19. Frequencies Charts
• Chart Type
• A pie chart displays the contribution of parts to a whole. Each slice of a pie
chart corresponds to a group that is defined by a single grouping variable.
• A bar chart displays the count for each distinct value or category as a
separate bar, allowing you to compare categories visually.
• A histogram also has bars, but they are plotted along an equal interval scale.
The height of each bar is the count of values of a quantitative variable falling
within the interval.
• A histogram shows the shape, center, and spread of the distribution. A
normal curve superimposed on a histogram helps you judge whether the
data are normally distributed.
• This feature requires the Statistics Base option.
• From the menus choose:
Analyze > Descriptive Statistics > Frequencies...

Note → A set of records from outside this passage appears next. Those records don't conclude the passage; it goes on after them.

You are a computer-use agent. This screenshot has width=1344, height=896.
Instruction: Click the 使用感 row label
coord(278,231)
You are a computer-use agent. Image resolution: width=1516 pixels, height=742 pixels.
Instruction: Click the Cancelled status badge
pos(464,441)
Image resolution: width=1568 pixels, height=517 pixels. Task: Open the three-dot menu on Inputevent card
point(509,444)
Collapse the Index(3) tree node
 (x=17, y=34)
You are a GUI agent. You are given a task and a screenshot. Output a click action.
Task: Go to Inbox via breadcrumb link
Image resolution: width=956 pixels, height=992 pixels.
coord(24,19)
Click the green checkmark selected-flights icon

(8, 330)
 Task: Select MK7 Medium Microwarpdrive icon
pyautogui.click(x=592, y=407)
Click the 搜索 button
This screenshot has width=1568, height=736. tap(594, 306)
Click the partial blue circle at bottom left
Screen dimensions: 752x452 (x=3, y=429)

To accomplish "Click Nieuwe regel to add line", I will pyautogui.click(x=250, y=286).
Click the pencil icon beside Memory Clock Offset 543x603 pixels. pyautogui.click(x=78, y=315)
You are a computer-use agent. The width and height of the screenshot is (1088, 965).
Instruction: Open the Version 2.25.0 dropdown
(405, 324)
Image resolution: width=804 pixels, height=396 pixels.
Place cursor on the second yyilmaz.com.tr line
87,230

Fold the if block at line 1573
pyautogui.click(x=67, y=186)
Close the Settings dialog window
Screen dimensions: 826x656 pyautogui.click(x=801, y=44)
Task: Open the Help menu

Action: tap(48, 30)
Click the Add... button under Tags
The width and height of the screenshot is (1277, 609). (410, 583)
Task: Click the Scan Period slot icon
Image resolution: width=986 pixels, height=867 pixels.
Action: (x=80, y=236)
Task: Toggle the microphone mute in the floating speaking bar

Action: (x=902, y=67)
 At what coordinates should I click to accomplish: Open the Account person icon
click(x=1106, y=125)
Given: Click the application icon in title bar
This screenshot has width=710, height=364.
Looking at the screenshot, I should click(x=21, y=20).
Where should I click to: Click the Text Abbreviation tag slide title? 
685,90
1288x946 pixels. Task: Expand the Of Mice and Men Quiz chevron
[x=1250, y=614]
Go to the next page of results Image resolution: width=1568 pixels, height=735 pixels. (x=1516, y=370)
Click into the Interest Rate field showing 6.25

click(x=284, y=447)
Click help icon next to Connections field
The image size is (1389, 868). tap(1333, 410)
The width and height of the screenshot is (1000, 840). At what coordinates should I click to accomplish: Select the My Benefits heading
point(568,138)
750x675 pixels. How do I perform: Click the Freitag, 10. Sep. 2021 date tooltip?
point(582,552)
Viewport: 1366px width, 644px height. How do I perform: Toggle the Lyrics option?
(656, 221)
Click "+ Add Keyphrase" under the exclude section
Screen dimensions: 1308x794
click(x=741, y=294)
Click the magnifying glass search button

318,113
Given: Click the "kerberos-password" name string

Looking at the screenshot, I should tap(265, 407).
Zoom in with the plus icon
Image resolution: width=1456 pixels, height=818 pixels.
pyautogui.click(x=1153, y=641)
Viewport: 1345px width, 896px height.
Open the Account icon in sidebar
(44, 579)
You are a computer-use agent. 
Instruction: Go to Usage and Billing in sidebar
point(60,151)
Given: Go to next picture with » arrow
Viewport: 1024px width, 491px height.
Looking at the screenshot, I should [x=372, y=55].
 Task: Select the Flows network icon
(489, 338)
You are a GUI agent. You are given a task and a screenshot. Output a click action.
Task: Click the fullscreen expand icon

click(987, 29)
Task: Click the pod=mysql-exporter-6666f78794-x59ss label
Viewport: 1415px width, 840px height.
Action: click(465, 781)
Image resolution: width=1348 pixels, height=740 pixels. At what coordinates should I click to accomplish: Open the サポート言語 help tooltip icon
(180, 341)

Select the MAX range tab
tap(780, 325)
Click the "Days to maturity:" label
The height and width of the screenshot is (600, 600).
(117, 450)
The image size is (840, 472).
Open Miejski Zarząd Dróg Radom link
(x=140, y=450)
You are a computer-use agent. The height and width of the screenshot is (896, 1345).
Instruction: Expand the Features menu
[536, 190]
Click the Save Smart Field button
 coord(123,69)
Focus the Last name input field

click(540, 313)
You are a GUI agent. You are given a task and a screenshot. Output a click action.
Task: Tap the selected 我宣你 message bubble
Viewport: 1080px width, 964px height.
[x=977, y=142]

• In the Frequencies dialog box, click Charts.
20. Crosstabs
• The Crosstabs procedure forms two-way and multiway tables and provides a
variety of tests and measures of association for two-way tables. The
structure of the table and whether categories are ordered determine what
test or measure to use.
• Crosstabs' statistics and measures of association are computed for two-way
tables only. If you specify a row, a column, and a layer factor (control
variable), the Crosstabs procedure forms one panel of associated statistics
and measures for each value of the layer factor (or a combination of values
for two or more control variables). For example, if gender is a layer factor for
a table of married(yes, no) against life (is life exciting, routine, or dull), the
results for a two-way table for the females are computed separately from
those for the males and printed as panels following one another.